== Aim ==
Reproduce the items verbatim, starting at the beginning and continuing through the line containing "coord(25,174)", with that line included.

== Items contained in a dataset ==
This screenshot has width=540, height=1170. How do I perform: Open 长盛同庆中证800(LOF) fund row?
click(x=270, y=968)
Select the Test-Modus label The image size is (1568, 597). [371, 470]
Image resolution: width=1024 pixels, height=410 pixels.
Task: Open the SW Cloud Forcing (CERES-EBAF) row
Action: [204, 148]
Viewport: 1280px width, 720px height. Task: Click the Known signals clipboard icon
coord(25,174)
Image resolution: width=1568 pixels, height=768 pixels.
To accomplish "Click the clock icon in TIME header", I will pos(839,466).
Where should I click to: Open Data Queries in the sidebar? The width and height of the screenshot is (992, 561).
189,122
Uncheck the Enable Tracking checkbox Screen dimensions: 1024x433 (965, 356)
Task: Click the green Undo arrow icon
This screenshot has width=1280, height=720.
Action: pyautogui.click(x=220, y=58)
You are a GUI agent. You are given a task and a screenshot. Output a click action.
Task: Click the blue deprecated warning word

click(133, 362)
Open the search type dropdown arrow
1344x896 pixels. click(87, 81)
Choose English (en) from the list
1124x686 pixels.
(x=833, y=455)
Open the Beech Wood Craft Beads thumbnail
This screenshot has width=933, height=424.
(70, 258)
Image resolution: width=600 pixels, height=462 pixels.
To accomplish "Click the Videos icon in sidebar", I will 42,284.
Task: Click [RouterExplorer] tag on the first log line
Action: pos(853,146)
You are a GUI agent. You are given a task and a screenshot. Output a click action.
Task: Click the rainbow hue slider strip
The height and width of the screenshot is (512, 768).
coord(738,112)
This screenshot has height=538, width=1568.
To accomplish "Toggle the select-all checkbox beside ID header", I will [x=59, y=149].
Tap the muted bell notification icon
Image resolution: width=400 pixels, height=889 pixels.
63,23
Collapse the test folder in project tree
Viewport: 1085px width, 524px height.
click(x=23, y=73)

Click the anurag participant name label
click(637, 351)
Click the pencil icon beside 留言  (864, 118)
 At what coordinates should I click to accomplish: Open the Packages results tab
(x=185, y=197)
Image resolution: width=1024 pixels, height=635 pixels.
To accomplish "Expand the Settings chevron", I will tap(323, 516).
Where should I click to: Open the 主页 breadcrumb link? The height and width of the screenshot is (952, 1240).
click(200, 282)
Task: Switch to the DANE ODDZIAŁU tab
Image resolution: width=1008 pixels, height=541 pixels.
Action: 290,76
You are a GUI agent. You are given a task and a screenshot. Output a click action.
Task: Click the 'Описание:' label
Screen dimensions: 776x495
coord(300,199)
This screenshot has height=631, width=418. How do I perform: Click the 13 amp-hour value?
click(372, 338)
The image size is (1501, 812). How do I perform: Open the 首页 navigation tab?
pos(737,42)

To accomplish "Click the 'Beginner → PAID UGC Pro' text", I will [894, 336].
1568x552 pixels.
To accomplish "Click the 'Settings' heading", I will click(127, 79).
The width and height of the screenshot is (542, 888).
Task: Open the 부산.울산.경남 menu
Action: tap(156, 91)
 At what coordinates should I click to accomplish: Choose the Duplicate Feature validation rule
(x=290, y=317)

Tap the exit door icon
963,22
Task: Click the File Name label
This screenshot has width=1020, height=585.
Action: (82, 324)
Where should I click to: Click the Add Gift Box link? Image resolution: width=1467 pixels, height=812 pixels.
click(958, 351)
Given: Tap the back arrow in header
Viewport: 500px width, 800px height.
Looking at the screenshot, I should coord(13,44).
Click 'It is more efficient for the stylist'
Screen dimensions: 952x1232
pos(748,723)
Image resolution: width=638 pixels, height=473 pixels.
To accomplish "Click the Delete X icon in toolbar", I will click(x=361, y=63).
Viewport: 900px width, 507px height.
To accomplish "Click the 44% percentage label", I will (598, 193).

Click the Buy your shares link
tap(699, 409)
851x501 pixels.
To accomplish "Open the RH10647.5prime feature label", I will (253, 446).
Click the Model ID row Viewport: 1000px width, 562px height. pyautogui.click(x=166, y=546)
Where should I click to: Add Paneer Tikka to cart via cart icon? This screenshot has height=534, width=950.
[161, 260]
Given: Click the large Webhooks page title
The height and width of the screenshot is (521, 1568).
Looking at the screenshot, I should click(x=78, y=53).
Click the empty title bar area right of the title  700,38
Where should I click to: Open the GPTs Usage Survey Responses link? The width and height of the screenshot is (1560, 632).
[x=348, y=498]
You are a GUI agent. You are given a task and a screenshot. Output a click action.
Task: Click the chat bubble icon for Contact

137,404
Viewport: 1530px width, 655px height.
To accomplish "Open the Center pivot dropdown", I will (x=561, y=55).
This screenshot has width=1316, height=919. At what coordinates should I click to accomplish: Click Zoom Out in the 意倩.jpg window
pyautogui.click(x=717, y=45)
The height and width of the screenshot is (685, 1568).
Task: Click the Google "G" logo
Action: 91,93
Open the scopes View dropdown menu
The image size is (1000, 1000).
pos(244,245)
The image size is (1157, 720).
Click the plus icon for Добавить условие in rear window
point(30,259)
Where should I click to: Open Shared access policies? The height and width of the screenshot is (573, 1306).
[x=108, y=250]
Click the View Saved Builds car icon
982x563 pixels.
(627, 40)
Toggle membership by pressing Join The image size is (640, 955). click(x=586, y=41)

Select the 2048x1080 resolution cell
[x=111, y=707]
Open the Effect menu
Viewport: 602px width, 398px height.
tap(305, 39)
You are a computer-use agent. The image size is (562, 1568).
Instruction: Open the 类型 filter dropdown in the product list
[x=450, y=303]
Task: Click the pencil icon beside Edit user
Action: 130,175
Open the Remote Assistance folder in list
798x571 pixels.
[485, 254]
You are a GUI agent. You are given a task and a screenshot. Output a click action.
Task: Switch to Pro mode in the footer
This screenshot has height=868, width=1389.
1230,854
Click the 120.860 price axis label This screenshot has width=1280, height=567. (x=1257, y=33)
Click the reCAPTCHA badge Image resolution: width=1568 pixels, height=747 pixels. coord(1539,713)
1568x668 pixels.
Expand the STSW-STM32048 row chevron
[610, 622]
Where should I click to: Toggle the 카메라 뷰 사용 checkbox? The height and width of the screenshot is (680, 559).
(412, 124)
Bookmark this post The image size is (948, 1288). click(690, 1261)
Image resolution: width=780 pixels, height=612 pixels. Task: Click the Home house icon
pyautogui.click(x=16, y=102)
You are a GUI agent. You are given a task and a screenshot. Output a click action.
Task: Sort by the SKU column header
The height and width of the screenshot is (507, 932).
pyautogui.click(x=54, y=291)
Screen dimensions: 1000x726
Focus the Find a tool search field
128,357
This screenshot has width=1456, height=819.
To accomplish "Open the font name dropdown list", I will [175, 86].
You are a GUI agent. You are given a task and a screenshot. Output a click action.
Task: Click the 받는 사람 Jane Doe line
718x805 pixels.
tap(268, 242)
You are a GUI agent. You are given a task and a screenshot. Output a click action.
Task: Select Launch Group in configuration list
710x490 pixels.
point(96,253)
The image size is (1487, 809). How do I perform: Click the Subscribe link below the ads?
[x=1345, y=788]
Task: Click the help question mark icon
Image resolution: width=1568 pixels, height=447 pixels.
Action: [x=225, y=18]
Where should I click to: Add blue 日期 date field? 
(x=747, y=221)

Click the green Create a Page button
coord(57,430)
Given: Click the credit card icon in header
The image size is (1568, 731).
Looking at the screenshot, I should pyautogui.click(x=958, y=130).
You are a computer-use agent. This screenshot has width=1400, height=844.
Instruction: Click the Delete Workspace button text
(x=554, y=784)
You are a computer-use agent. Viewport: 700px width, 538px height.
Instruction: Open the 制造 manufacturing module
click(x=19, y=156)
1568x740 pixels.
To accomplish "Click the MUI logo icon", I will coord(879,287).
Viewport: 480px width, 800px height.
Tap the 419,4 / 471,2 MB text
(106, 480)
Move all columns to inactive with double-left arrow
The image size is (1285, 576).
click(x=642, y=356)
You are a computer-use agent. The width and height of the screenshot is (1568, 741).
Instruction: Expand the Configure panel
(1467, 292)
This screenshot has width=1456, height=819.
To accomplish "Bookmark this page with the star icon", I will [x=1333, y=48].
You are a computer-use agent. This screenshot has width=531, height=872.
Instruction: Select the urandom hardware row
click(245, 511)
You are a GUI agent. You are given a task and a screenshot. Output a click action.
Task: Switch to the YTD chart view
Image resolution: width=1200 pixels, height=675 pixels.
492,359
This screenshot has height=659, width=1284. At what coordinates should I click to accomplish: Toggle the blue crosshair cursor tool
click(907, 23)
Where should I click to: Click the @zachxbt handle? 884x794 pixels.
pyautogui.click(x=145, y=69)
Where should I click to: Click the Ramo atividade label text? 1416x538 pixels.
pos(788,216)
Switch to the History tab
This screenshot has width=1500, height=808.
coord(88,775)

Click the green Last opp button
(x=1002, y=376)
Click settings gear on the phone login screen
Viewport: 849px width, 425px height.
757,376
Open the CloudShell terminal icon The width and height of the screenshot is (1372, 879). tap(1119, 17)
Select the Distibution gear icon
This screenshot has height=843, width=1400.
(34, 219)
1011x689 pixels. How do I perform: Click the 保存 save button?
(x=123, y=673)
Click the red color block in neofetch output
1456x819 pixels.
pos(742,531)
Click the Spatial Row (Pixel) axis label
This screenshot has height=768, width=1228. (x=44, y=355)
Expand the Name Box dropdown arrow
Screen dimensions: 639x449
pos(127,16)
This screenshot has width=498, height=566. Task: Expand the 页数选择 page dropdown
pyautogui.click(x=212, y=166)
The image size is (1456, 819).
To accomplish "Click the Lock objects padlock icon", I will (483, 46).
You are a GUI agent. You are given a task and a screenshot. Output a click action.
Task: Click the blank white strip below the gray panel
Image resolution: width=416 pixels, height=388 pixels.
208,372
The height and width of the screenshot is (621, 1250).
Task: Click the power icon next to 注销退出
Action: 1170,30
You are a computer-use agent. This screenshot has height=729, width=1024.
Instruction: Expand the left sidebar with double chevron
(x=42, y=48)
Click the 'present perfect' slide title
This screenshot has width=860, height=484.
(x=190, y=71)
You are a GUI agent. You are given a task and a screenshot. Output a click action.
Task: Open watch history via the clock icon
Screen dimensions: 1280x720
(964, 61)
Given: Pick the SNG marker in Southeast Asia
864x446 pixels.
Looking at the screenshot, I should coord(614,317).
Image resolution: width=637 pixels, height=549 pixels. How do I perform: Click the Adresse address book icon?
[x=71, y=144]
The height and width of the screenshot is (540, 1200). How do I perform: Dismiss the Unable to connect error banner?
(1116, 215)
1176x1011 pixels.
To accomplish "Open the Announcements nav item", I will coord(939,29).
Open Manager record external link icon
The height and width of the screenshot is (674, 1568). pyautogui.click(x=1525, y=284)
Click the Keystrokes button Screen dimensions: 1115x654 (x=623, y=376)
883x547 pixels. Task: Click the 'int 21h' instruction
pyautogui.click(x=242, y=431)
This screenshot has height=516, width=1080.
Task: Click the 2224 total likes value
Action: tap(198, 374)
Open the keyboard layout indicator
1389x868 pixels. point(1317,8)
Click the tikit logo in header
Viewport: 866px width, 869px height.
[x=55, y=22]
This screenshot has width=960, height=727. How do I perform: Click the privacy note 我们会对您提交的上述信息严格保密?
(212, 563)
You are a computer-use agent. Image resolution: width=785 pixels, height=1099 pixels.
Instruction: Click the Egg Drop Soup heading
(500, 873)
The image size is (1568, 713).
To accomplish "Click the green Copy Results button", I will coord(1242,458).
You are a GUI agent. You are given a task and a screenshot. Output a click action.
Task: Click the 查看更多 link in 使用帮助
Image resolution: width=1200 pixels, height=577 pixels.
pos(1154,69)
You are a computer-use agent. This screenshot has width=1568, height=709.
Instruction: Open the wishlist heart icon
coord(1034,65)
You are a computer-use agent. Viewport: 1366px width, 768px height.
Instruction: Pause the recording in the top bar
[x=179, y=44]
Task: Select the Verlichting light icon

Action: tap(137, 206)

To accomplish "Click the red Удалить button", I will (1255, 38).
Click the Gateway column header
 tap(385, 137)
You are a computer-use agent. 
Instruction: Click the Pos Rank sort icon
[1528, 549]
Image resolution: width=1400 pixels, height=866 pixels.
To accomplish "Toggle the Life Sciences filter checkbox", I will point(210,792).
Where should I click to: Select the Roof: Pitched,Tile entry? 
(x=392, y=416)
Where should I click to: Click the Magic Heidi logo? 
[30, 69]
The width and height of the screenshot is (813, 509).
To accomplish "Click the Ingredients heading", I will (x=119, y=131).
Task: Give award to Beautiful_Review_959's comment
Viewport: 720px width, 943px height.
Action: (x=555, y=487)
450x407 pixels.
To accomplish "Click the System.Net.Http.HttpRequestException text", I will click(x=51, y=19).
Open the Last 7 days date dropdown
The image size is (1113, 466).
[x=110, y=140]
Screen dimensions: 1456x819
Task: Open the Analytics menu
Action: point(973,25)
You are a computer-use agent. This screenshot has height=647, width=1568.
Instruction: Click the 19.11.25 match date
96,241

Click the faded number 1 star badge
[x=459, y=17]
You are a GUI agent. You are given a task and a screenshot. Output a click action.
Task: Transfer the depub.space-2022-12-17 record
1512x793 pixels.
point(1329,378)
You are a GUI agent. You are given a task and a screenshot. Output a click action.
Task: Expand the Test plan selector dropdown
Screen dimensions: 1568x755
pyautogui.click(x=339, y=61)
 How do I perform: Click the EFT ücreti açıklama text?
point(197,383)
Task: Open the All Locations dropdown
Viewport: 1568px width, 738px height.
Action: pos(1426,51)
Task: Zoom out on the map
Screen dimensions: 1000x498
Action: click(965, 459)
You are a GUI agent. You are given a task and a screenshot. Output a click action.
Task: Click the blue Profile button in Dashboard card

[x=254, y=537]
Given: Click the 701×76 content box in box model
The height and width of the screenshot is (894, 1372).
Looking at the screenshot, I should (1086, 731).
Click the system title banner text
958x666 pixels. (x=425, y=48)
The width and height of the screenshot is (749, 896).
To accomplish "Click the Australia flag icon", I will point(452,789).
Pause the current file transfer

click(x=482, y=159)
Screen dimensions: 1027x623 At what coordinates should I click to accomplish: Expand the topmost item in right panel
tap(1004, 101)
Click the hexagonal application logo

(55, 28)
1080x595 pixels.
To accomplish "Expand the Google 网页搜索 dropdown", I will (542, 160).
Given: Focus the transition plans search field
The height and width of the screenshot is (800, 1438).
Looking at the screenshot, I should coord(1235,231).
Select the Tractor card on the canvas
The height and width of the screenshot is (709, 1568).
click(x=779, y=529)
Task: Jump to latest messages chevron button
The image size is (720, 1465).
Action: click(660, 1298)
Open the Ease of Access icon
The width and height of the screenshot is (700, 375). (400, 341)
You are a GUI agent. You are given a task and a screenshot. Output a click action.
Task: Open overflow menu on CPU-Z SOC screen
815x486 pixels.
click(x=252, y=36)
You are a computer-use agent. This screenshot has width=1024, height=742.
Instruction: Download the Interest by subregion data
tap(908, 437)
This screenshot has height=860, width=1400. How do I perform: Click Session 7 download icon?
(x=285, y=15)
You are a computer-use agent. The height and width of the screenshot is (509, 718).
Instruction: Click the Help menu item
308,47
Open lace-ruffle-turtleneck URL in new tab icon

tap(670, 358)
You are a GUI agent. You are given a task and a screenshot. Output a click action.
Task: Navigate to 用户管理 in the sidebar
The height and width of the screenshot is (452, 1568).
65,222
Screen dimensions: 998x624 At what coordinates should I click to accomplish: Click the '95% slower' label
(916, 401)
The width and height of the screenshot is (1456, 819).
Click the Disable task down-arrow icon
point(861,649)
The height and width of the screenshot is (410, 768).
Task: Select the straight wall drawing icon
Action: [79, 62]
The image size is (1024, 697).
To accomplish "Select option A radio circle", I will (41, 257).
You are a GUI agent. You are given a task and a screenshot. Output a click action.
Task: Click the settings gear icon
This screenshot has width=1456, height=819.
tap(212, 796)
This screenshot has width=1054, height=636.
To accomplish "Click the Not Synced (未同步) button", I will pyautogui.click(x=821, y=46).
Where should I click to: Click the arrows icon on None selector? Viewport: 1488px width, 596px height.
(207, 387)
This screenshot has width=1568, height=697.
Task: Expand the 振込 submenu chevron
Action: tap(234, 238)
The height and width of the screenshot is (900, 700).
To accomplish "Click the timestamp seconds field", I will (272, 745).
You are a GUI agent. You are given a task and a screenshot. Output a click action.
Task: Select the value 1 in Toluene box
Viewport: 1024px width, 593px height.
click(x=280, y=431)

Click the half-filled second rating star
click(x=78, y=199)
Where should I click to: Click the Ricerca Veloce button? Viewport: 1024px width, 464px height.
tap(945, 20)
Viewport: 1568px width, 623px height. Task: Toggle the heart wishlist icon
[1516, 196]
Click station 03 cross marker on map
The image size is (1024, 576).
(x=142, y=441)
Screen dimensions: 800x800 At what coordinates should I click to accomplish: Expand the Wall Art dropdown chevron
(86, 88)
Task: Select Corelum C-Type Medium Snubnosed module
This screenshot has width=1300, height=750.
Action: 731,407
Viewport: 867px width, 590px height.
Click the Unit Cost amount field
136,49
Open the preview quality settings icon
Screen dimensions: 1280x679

== Complete response ==
This screenshot has width=540, height=1170. How do I perform: Open 长盛同庆中证800(LOF) fund row?
click(x=270, y=968)
Select the Test-Modus label The image size is (1568, 597). [371, 470]
Image resolution: width=1024 pixels, height=410 pixels.
Task: Open the SW Cloud Forcing (CERES-EBAF) row
Action: [204, 148]
Viewport: 1280px width, 720px height. Task: Click the Known signals clipboard icon
coord(25,174)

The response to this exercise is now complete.